• TASK DETAILS: Where the line containing "At what coordinates" appears below, begin there and reproduce each line exactly through the last one, omitting pictures.

== == ==

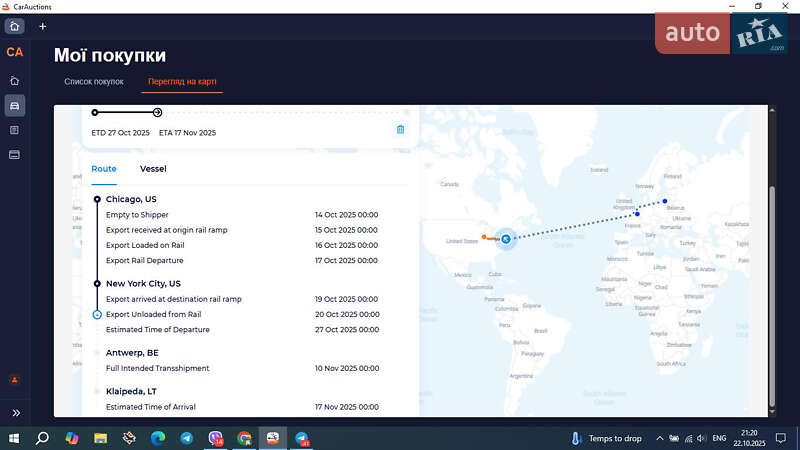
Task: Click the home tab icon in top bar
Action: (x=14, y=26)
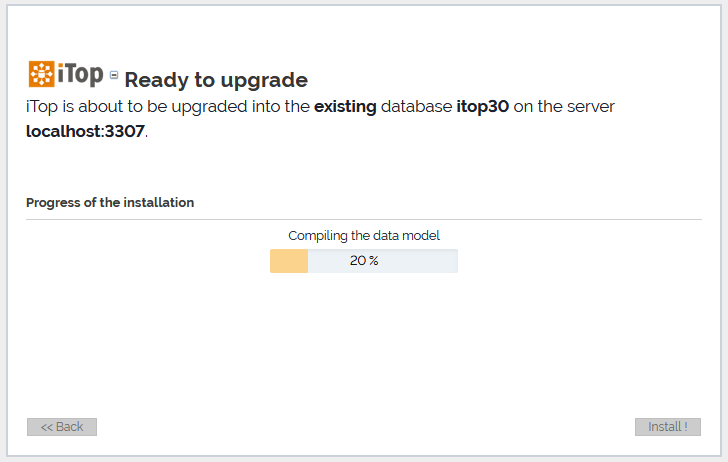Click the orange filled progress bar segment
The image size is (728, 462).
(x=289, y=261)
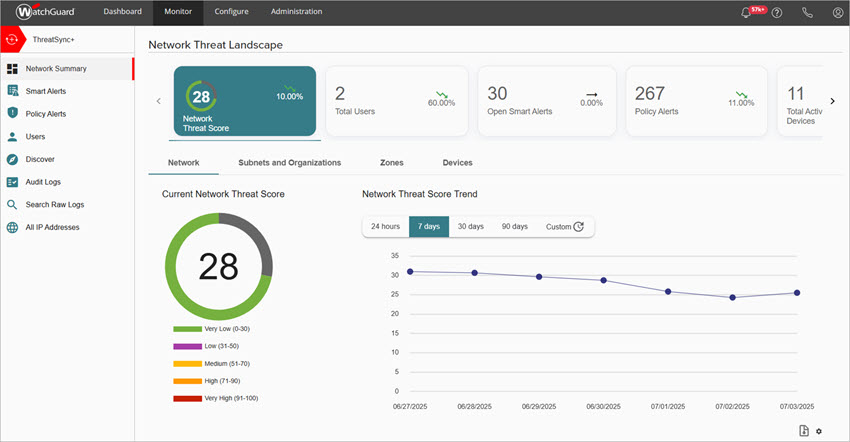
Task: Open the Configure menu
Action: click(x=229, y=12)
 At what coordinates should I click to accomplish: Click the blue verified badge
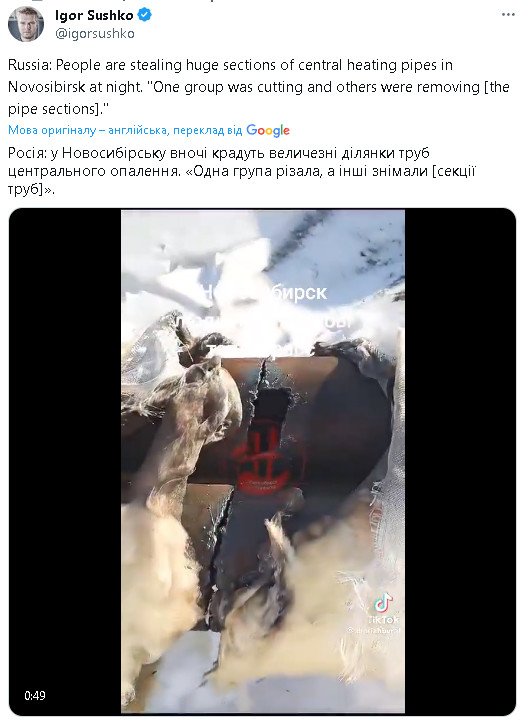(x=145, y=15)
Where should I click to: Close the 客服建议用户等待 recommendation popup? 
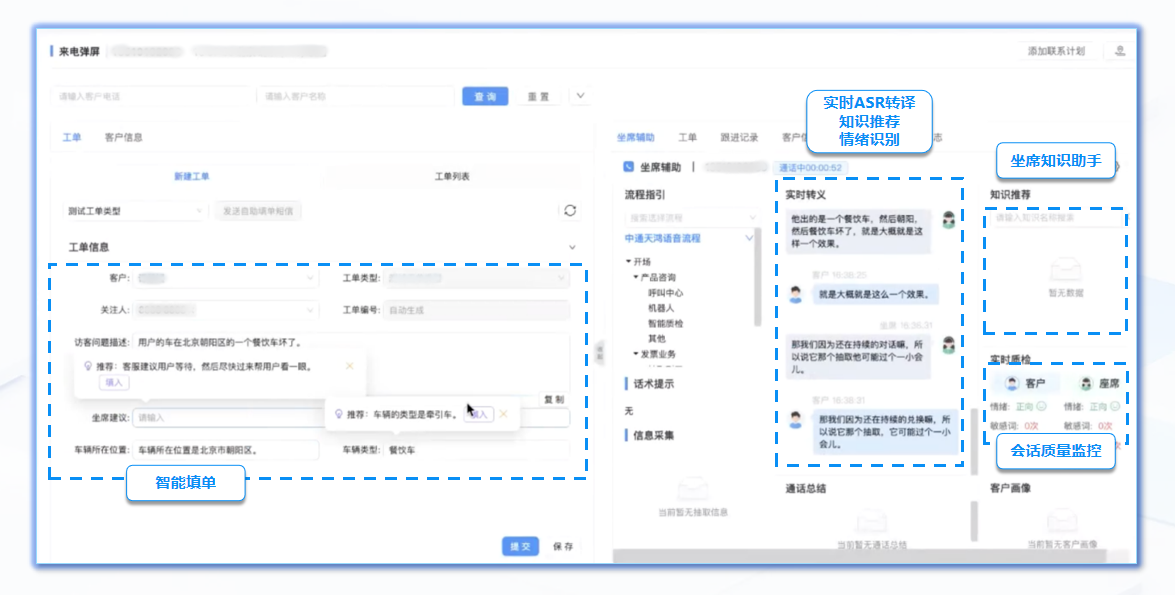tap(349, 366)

== == ==

• EXERCISE OUTPUT:
 At what coordinates should I click to accomplish: Click the blue verified badge
(x=145, y=15)
Where should I click to: Close the 客服建议用户等待 recommendation popup? 
tap(349, 366)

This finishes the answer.